BLOCO DE TEXTO:
_ _ _ _ _ _ _
O técnico de informática que terá roubado a password de uma procuradora para aceder a informações sobre processos que se encontram em segredo de justiça ficou preso preventivamente, enquanto o assessor jurídico do Benfica, Paulo Gonçalves, indiciado por o ter corrompido apenas está proibido de contactar os outros quatro arguidos do caso.

As medidas de coacção divulgadas pelas televisões foram conhecidas esta quarta-feira já depois das 22h30. Paulo Gonçalves saiu em liberdade, mas indiciado por um crime de corrupção e quatro de violação do segredo de justiça. Já o técnico de informática está indiciado por corrupção, quatro crimes de violação do segredo de justiça, um de falsidade informática e nove de acesso ilegítimo. 

Uma parte deles diz respeito aos acessos que terá feito ao inquérito dos emails com a password que pertencia a uma procuradora que está colocada no Departamento de Investigação e Acção Penal (DIAP) de Lisboa, mas se encontra destacada para investigar o caso da máfia do sangue que corre no Departamento Central de Investigação e Acção Penal.

A informação foi avançada pela revista Sábado e confirmada pelo PÚBLICO, que apurou que esta não terá sido a única password roubada pelo oficial de justiça que está em comissão de serviço no Instituto de Gestão Financeira e Equipamentos da Justiça (IGFEJ) e que faz parte de uma equipa que presta apoio informático aos tribunais da comarca de Braga.

A procuradora está há mais de ano e meio afastada do DIAP de Lisboa, já que foi destacada para assessorar a procuradora-geral distrital de Lisboa, Maria José Morgado. Pouco tempo depois acabou por ser requisitada em exclusivo para acompanhar o processo do sangue que envolve a farmacêutica Octapharma.

Apesar de não estar no DIAP de Lisboa há longos meses a magistrada continuava a possuir credenciais activas que lhe permitiriam aceder aos processos a correr naquele departamento, nomeadamente ao caso dos emails que tanto interesse suscita à cúpula do Benfica sobre quem recaem as suspeitas deste caso.
_ _ _ _ _ _ _
CONTEÚDO DOS DADOS:

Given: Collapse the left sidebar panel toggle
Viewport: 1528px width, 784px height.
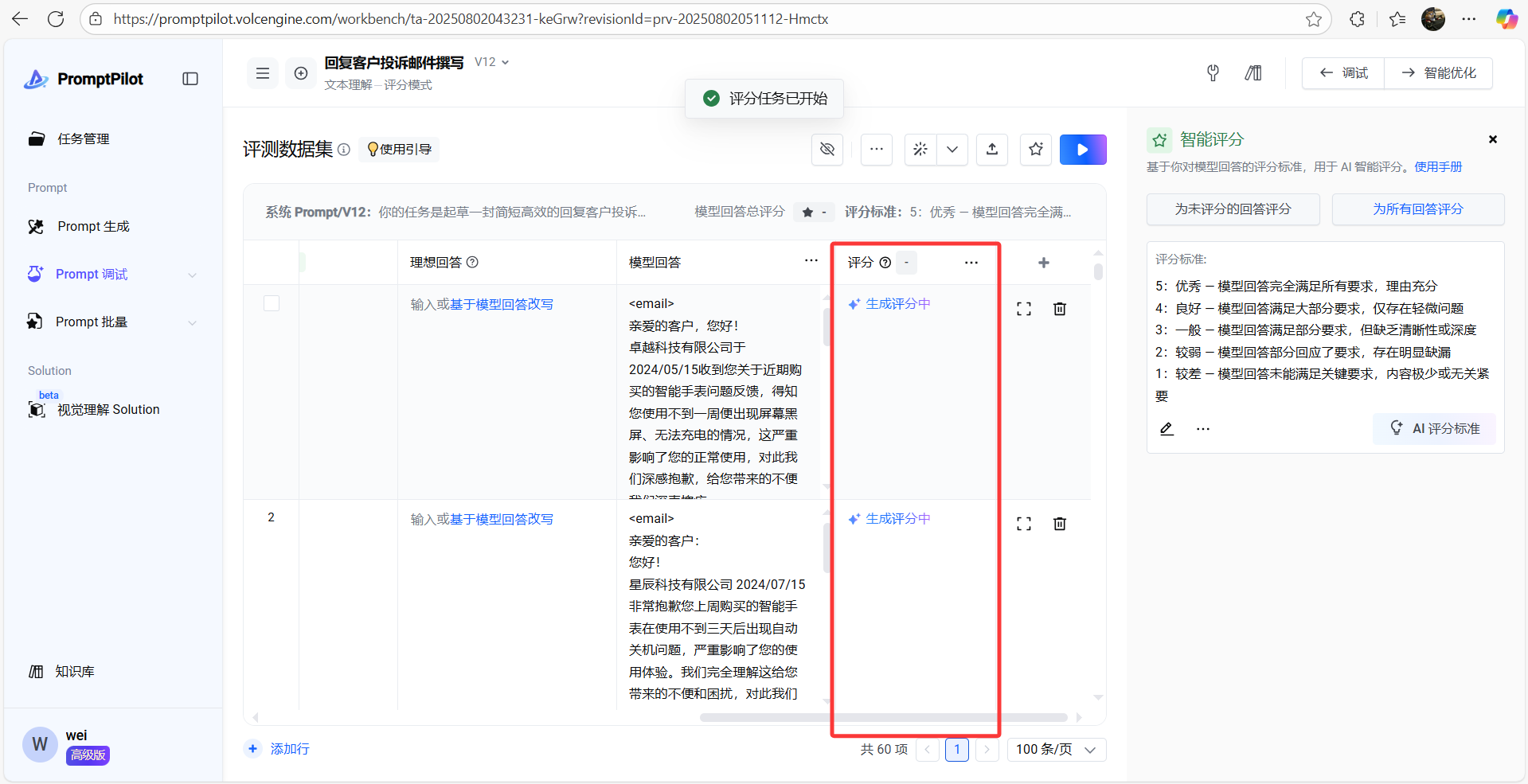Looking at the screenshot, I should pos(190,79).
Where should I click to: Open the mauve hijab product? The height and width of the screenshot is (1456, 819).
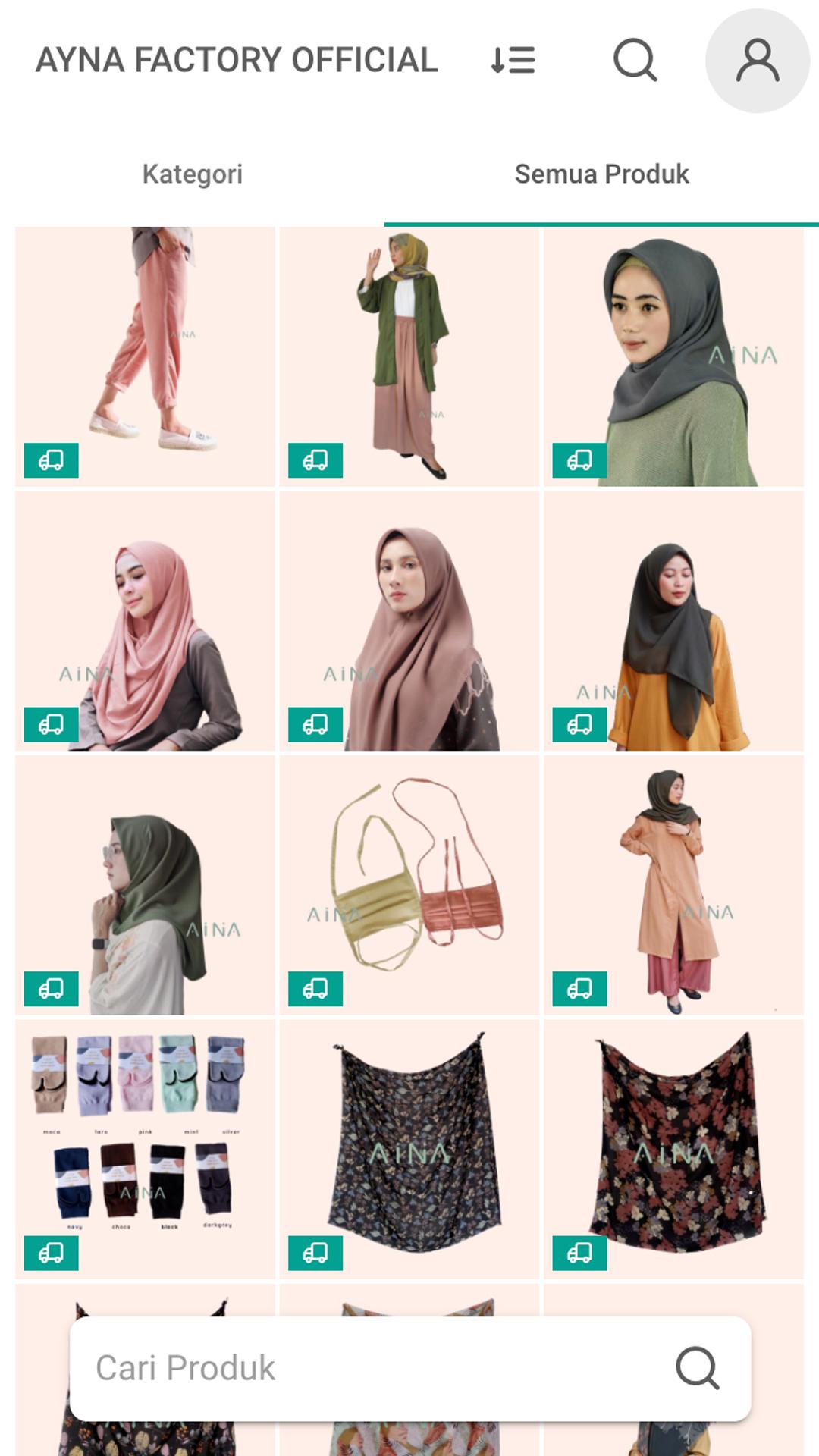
_ _ _ _ _ _ _
TAREFA DO EXERCÍCIO 1: Enumere os tipos de crime pelos quais o técnico de informática está indiciado, segundo a notícia sobre o técnico de informática, indicando o número de crimes sempre que este seja referido.
TAREFA DO EXERCÍCIO 2: Prossiga a notícia sobre o técnico de informática a partir da última frase apresentada.
Este material é independente e não faz parte do bloco de texto.

RESULTADO 1:
- corrupção
- violação do segredo de justiça (quatro)
- falsidade informática (um)
- acesso ilegítimo (nove)

RESULTADO 2:
Uma fonte do IGFEJ explicou ao PÚBLICO que o acesso devia ser retirado a quem está fora de um departamento, mas adiantou que é “prática comum” tal não acontecer, o que terá facilitado o roubo da password. Nos tribunais, as senhas não têm prazo de validade, mantendo-se válidas por longos períodos sem necessidade de qualquer alteração. Os cartões que os magistrados possuem também só são obrigatórios no caso de um magistrado querer assinar electronicamente um despacho.

Todas as outras operações, nomeadamente a consulta e a impressão de documentos, são possíveis sem necessidade de cartão. E o acesso pode ser feito remotamente, como terá acontecido com o técnico que trabalhava na comarca de Braga.

Apanhado pelo endereço de IP

O rasto deixado pelas operações, nomeadamente o endereço IP do computador de onde foram ordenadas, terá permitido aos investigadores da Unidade Nacional de Combate à Corrupção da PJ chegar ao técnico que trabalha em Braga. Isto porque a leitura dos registos que ficam no sistema permitiu perceber que no mesmo computador num espaço de minutos eram feitas operações normais por um elemento da equipa local de Braga e a consulta de processos pendentes no DIAP de Lisboa.

Acessíveis ao técnico estariam igualmente os passos dados pelo DIAP de Lisboa relativamente às três queixas-crime apresentadas pelo Benfica e que o Ministério Público decidiu reunir num único inquérito, que, como o caso dos emails, corre na 9.ª secção daquele departamento.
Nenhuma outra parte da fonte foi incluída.